В качестве дериватов удовольствия и неудовольствия аффекты обеспечивают центральные директивы и мотивацию для всех субъективных переживаний, выборов и поведения на всем протяжении жизни. Они являются главными проводниками и барометрами субъективного смысла в психическом мире переживания индивида. Знание себя и других неразрывно переплетено с осознанием собственных чувств, а также с осознанием чувств других людей. Аффекты играют центральную роль в психоаналитическом понимании и в способности психоаналитического лечения реактивировать рост и помогать преодолению задержек роста у пациентов.

Глава 5. Обращение с потерей объекта [*]

Введение

Потеря значимого объекта (здесь для простоты изложения я сконцентрируюсь вокруг потери человеческого объекта любви) постоянно активизирует в человеке различного рода внутренние попытки сопротивляться реальности потери либо путем ее отрицания, либо путем замещения объекта потери новым объектом, либо попыткой сохранить его посредством различных форм интернализации.
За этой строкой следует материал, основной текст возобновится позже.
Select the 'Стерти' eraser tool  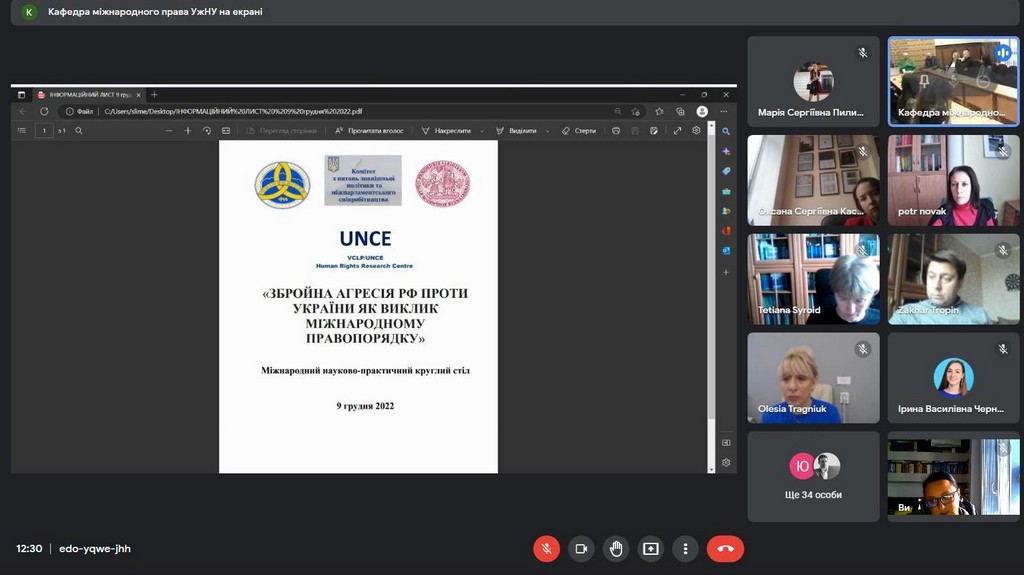coord(579,131)
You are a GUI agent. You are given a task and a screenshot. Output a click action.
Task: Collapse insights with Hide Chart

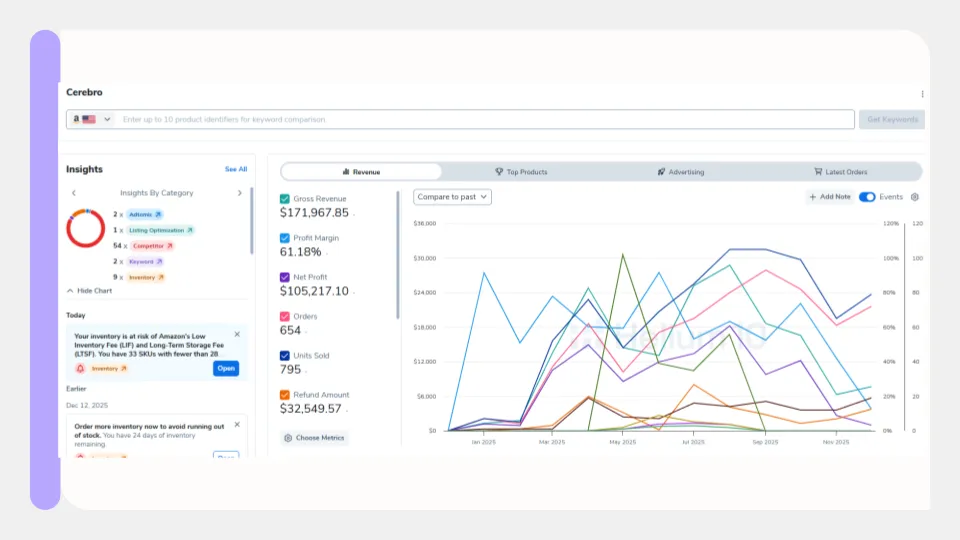(x=89, y=290)
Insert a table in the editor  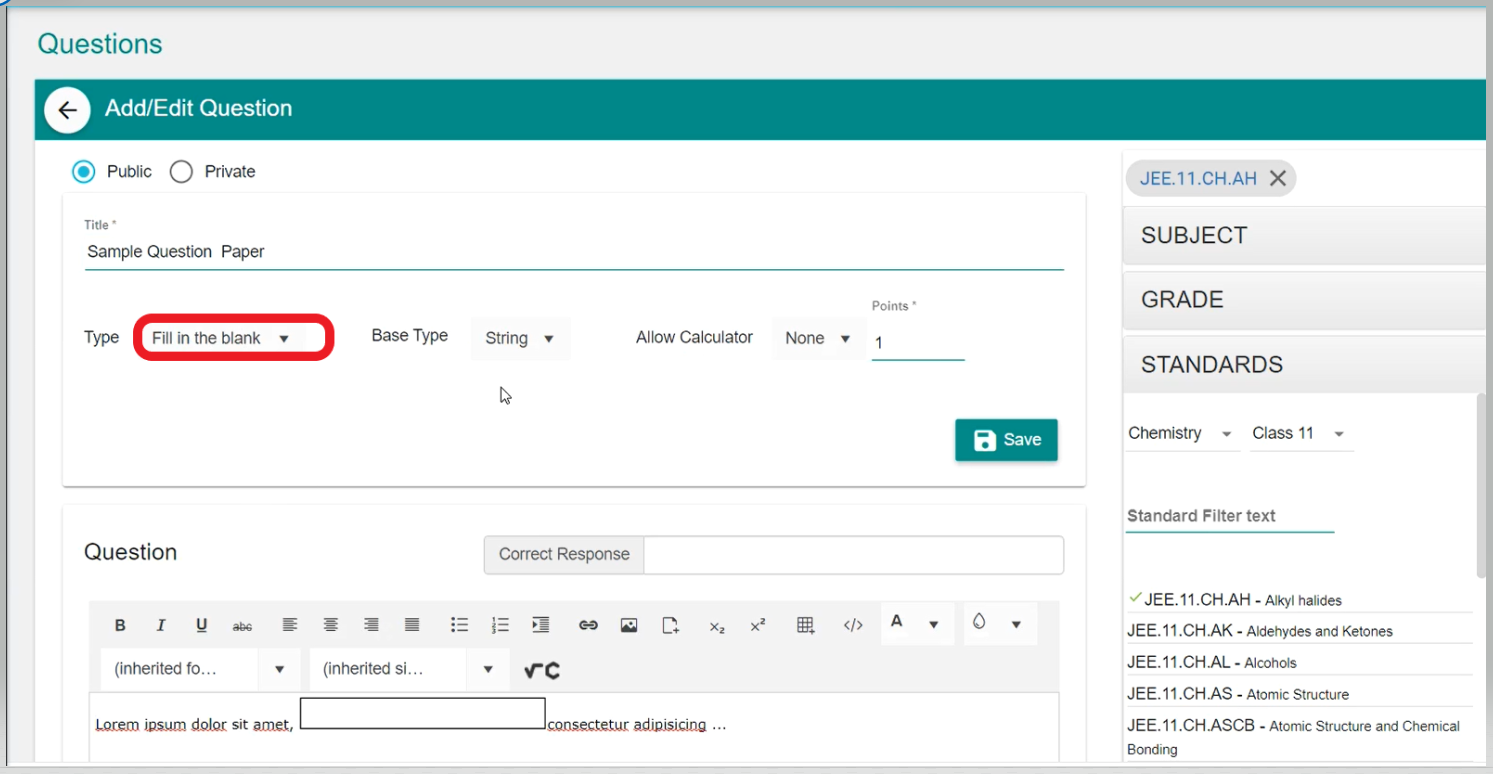click(805, 625)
Конечный результат будет зависеть от природы отношений к утраченному объекту, а также от форм интернализации или других ранее использовавшихся механизмов и от того, насколько успешным было их использование.
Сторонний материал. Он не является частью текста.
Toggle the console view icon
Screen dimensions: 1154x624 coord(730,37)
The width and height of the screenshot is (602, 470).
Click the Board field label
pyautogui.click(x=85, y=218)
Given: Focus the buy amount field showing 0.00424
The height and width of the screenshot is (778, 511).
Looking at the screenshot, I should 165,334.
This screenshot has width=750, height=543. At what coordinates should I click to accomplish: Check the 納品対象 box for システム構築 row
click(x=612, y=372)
С момента выхода работы Фрейда «Траур и меланхолия» [*]. (1917) траур и депрессия считаются двумя главными альтернативами человеческого способа справиться с потерей значимых объектов. Другими предложенными и описанными в качестве главных альтернативами были отрицание потери или ее значения с идеализацией утраченного объекта или без таковой, быстрая замена его новым объектом, патологическая печаль по «связанным» с ним объектам или идеям (Volkan, 1981), развитие соматического или психосоматического заболевания, а также пристрастие к алкоголю, наркотикам или перееданию. Согласно общепринятому мнению, чем в большей степени инфантильно, зависимо и амбивалентно отношение субъекта к утраченному объекту, тем больше вероятность того, что вместо более или менее нормального процесса траура (mourning process) его реакцией на потерю будет одна или сразу несколько патологических альтернатив. Моя цель в данном исследовании – внимательное рассмотрение способов обращения взрослой личности с утратой объекта под новым углом зрения, благодаря чему, я надеюсь, можно будет вынести на обсуждение некоторые новые аспекты для более глубокого понимания этого процесса. В частности, я подробно рассмотрю, что подразумевается под традиционной концепцией работы горя (mourning work) и из каких различных составляющих процессов эта работа горя, по всей видимости, состоит.